A more significant issue might be the 8GB of RAM. Will Android 18 run comfortably with 8GB of RAM? Will mainstream Android apps of the day face this limitation? I suspect that basic Google apps will be acceptable (and if not, maybe the lower requirements of Android Go apps will be fine). However, you can argue that the Fairphone 5 is already limited in specs and won’t improve.
When it comes to the camera, the Fairphone 5 is unbeatable. On the back is a 50-megapixel main lens, a 50-megapixel ultra-wide-angle lens, and a time-of-flight sensor for capturing depth. another 50-megapixel selfie camera lens.
In regular use, the Fairphone 5 can pick out fine detail and sharpness in good lighting, though the processing feels more software-y and relaxed than BRIC cameras that lean towards pop and liveliness.
Switch to low-light situations and the Fairphone 5 steps up more than I expected. It balances out varying lighting conditions to deliver more even visibility while preserving the brightest and darkest areas, even if images take a while to process.

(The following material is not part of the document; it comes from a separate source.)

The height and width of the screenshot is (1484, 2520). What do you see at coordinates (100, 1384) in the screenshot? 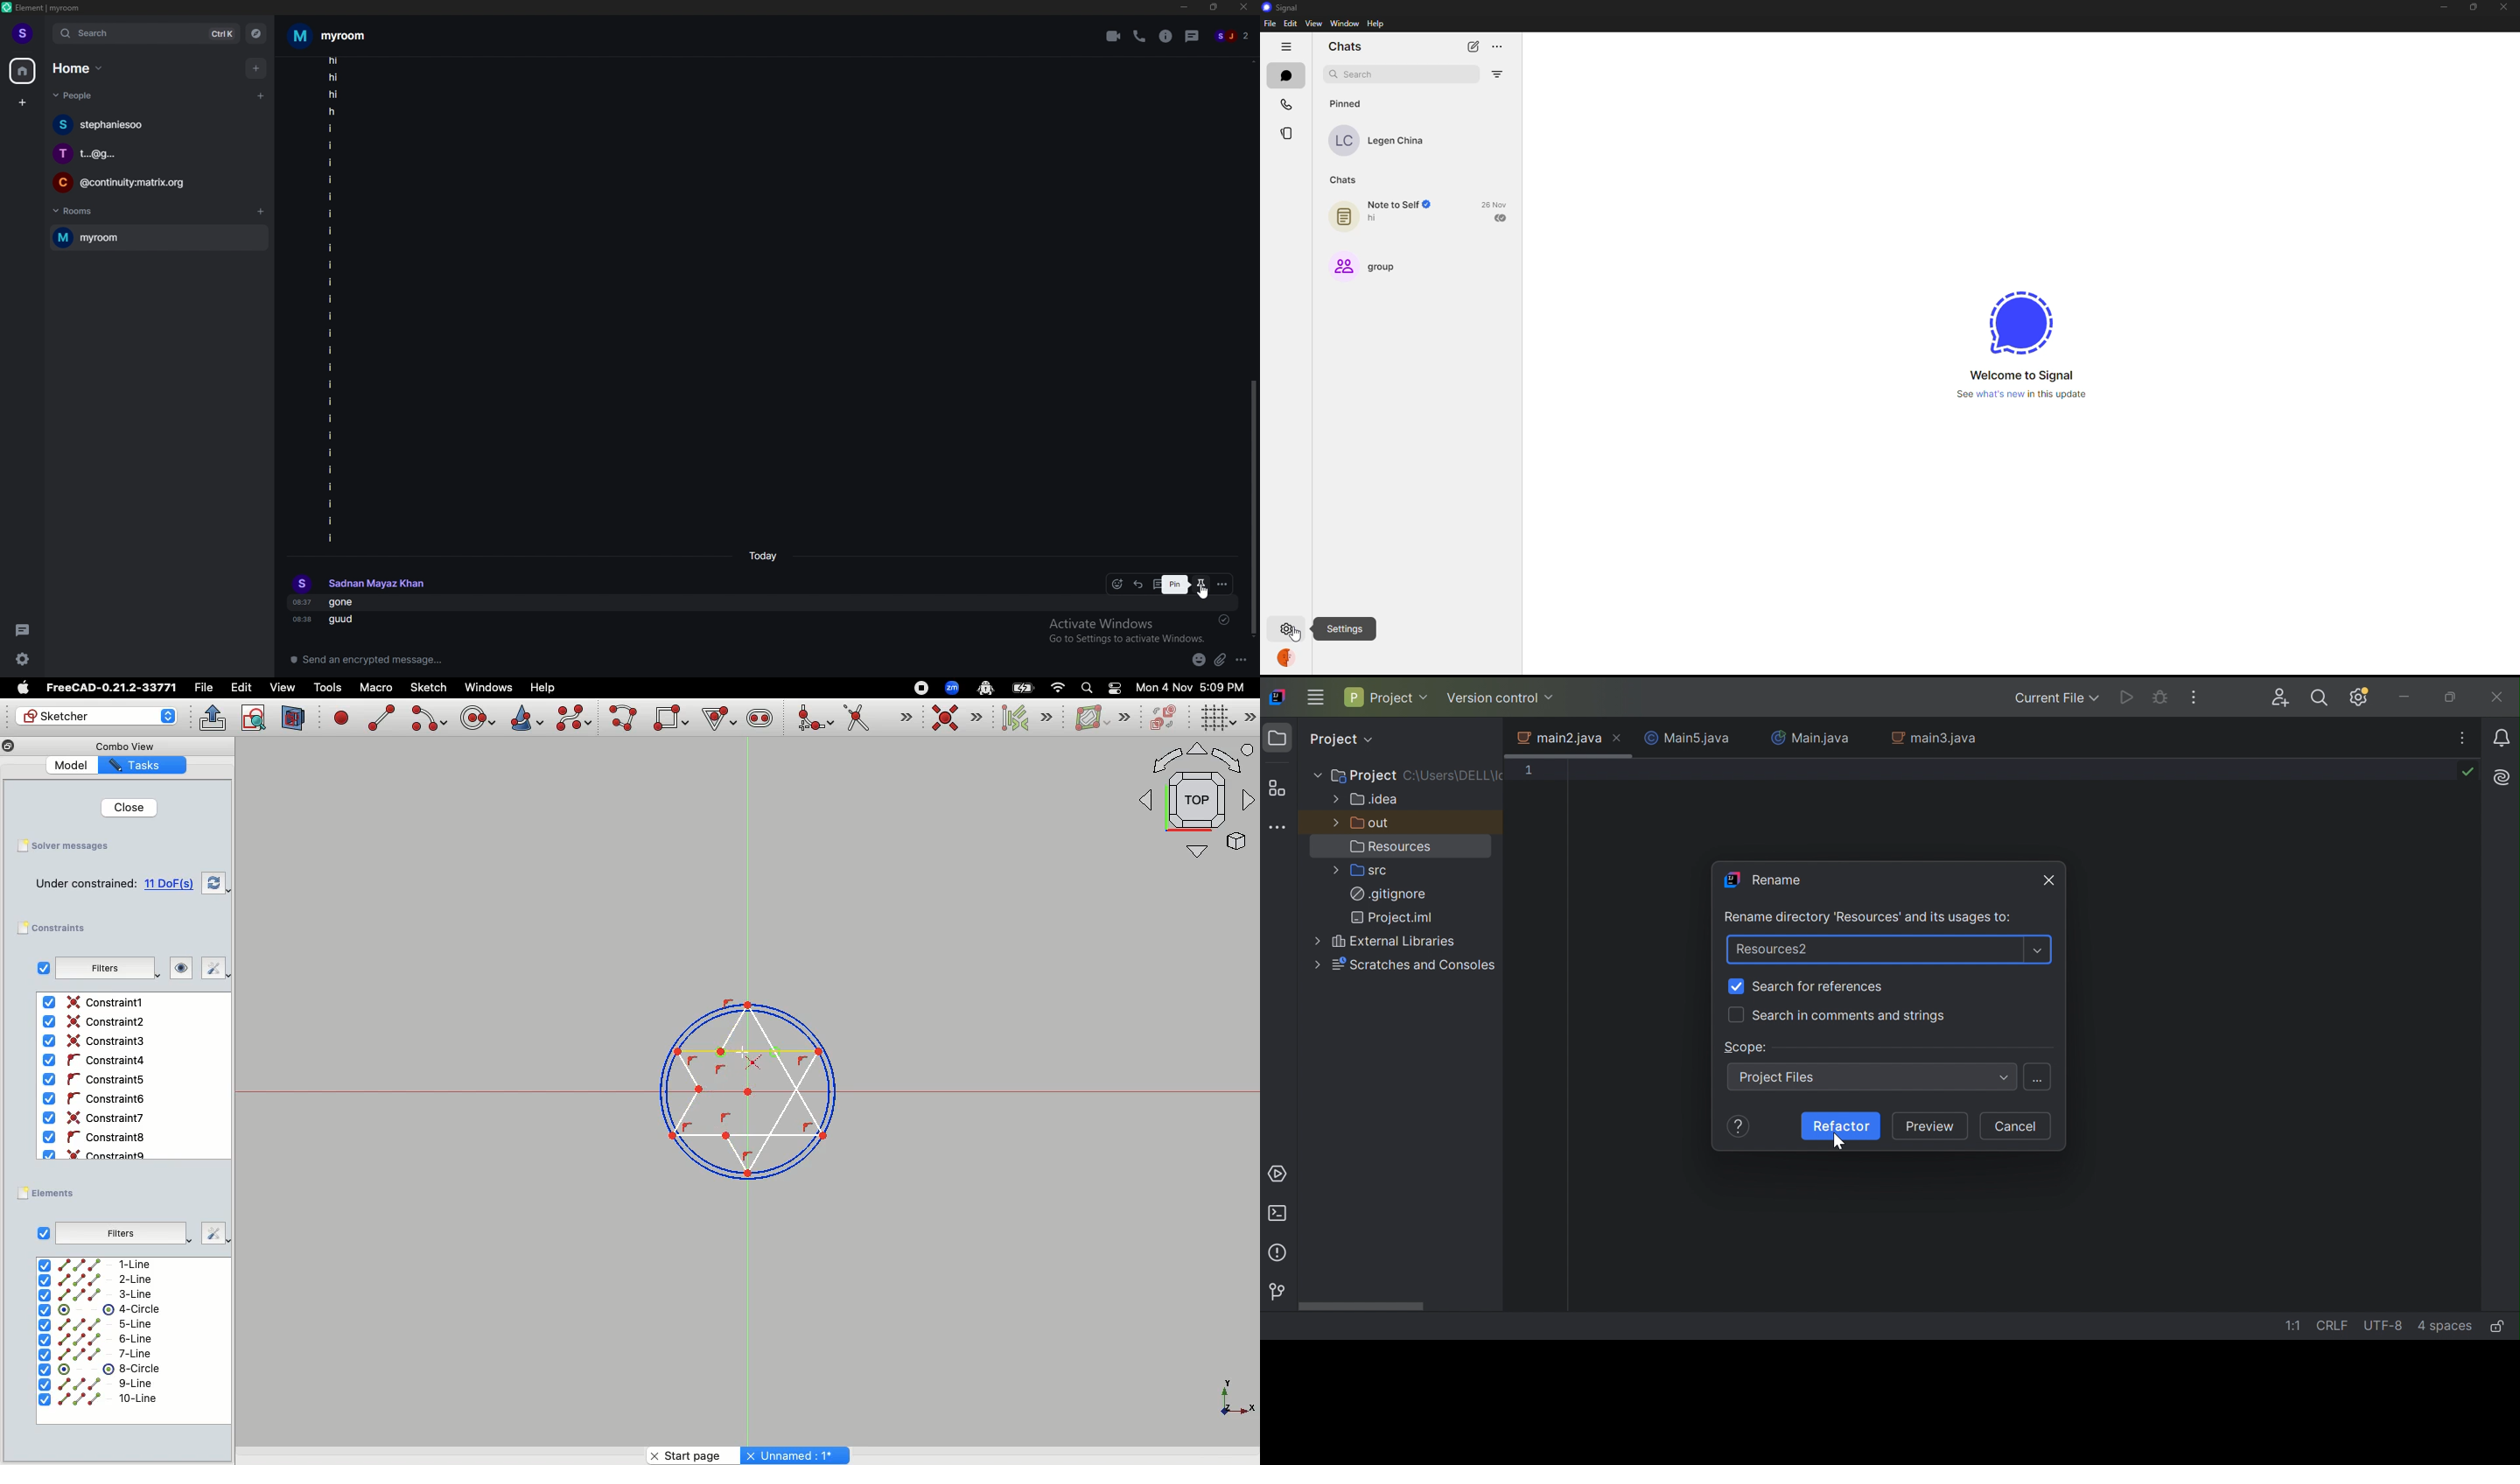
I see `9-line` at bounding box center [100, 1384].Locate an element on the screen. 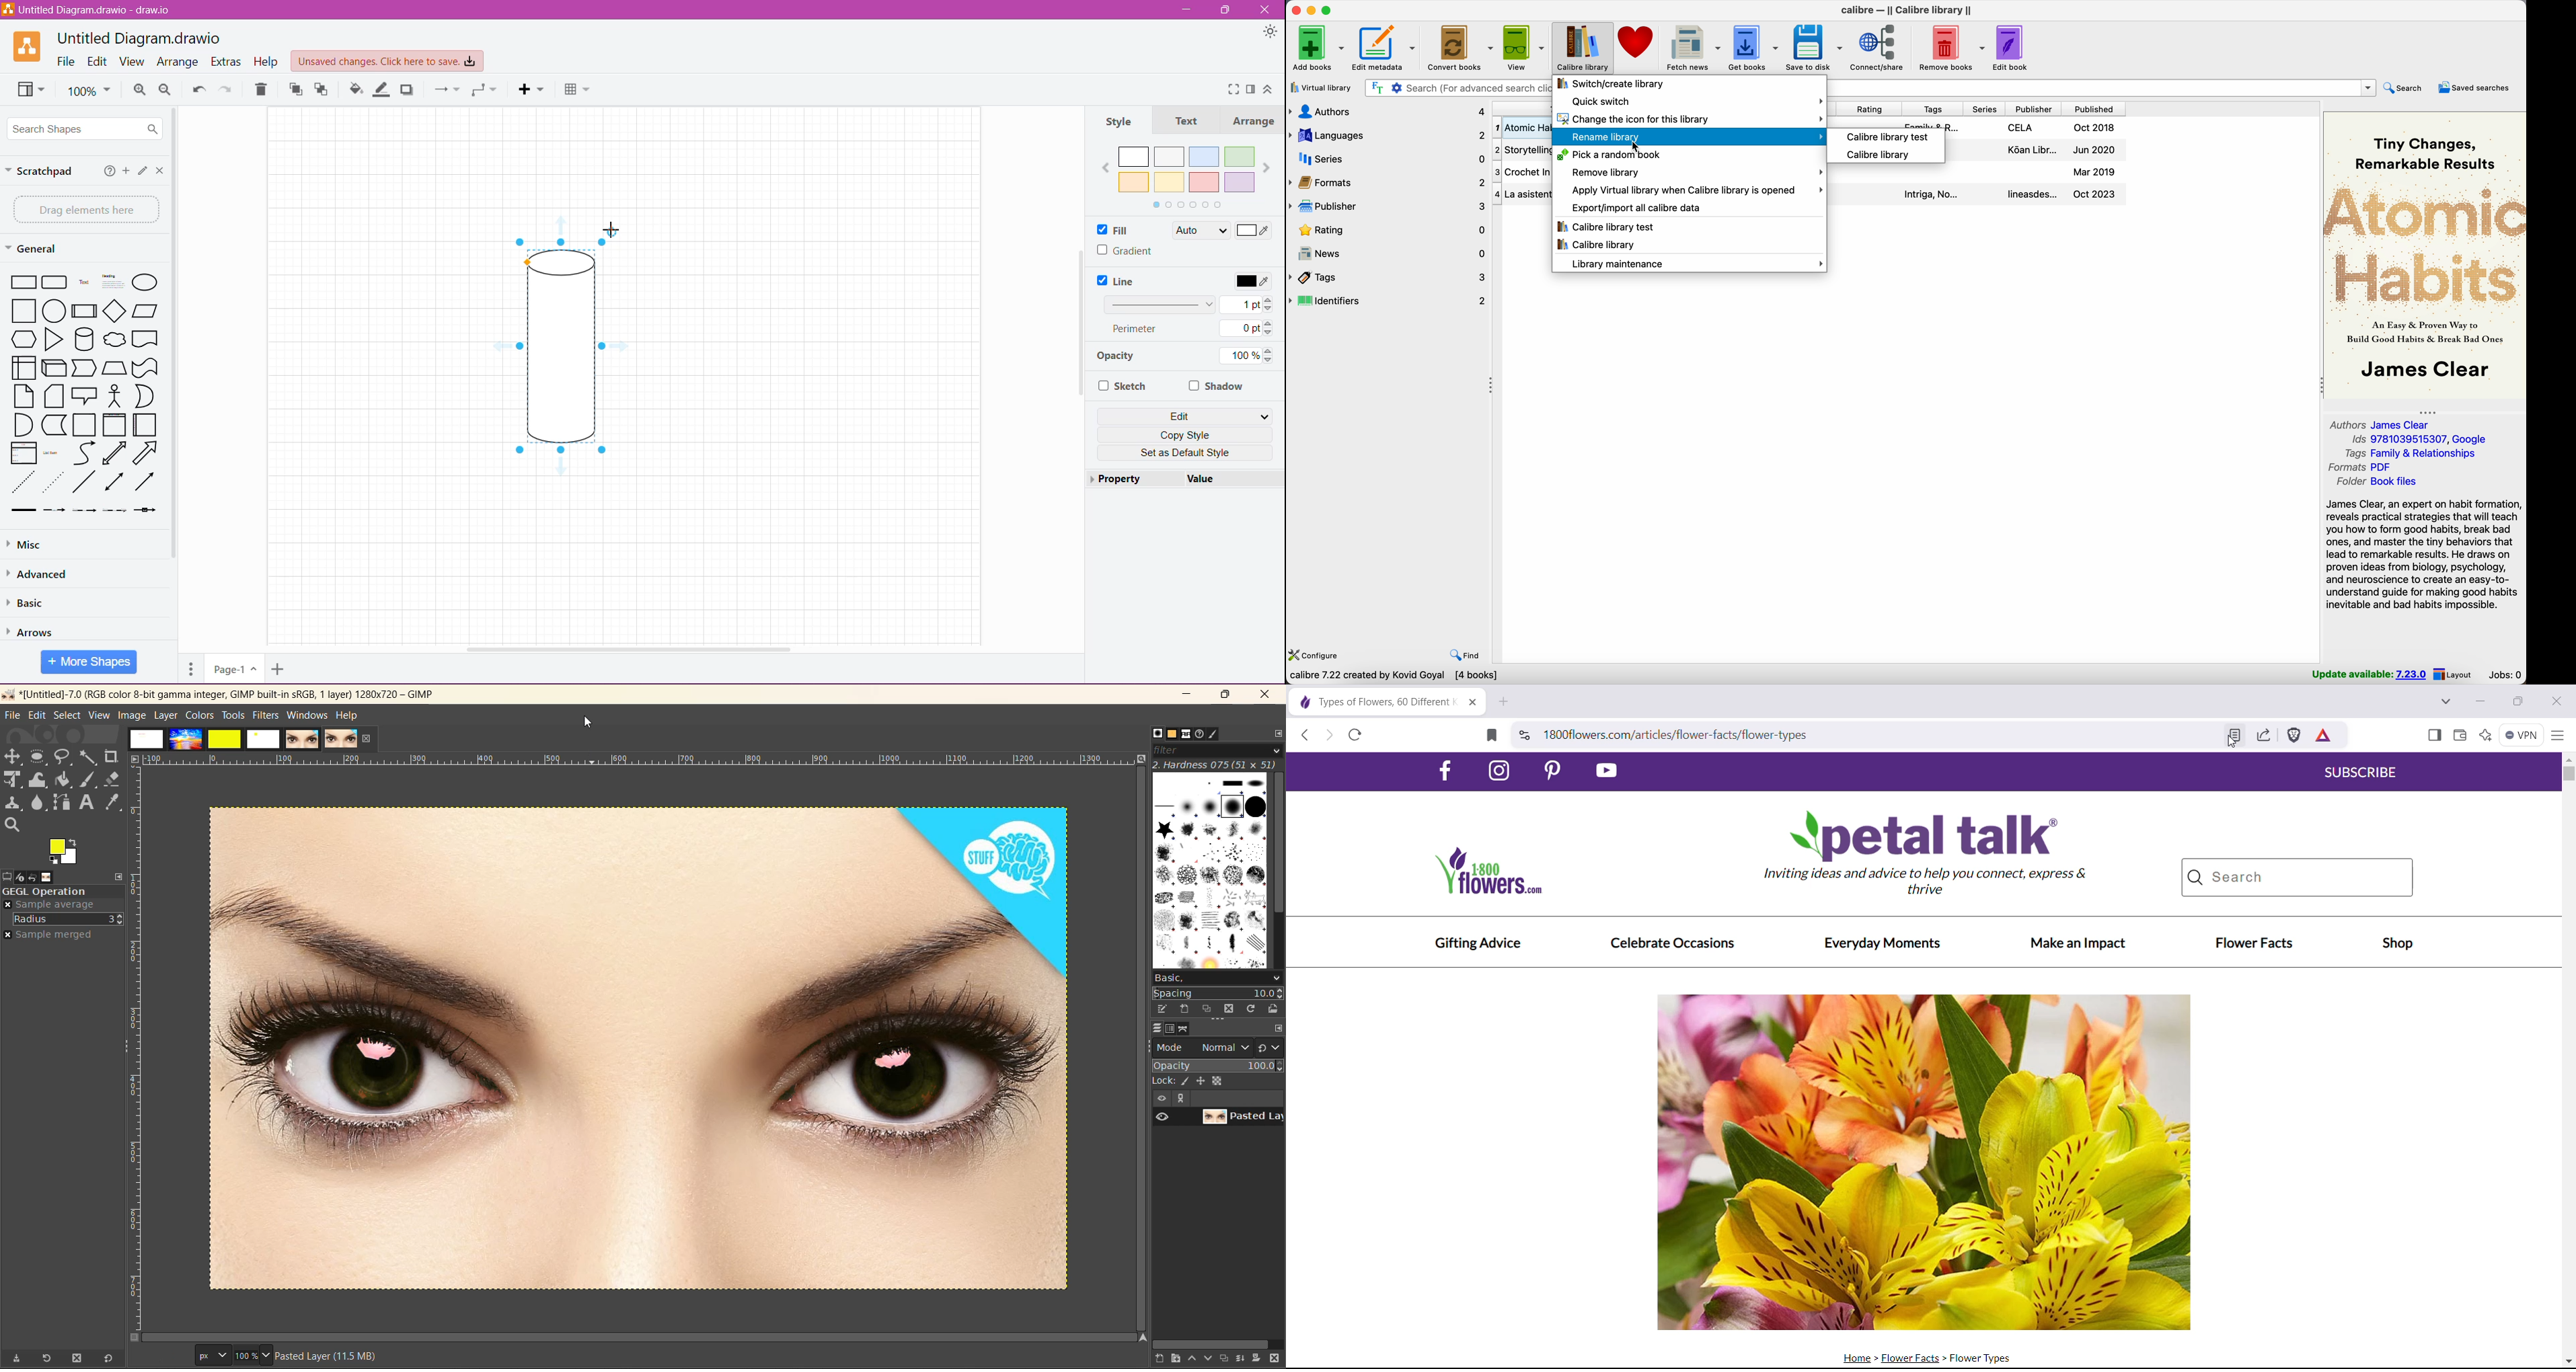 The height and width of the screenshot is (1372, 2576). Connection is located at coordinates (446, 90).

If all you’re looking for is high specs at a price of 700 euros, the Fairphone 5 is not for you. That’s not the target market. This phone is for those who value long term software support, easily repairable hardware and want to support sustainable business practices, then this is the phone for you. I struggle to think of any phone on the wider market that hits most of these points, let alone the modest success of the Fairphone.
The short term value of this phone is not great. But the handset’s long-term view and proof of the importance of ethical shopping could be worth much more to you. It’s a different value proposition than any other pair on the market. This means it’s much easier to decide what’s most important to you in a phone.
Fairphone is challenging the industry and the consumer. I think it will be obvious if the Fairphone 5 is for you.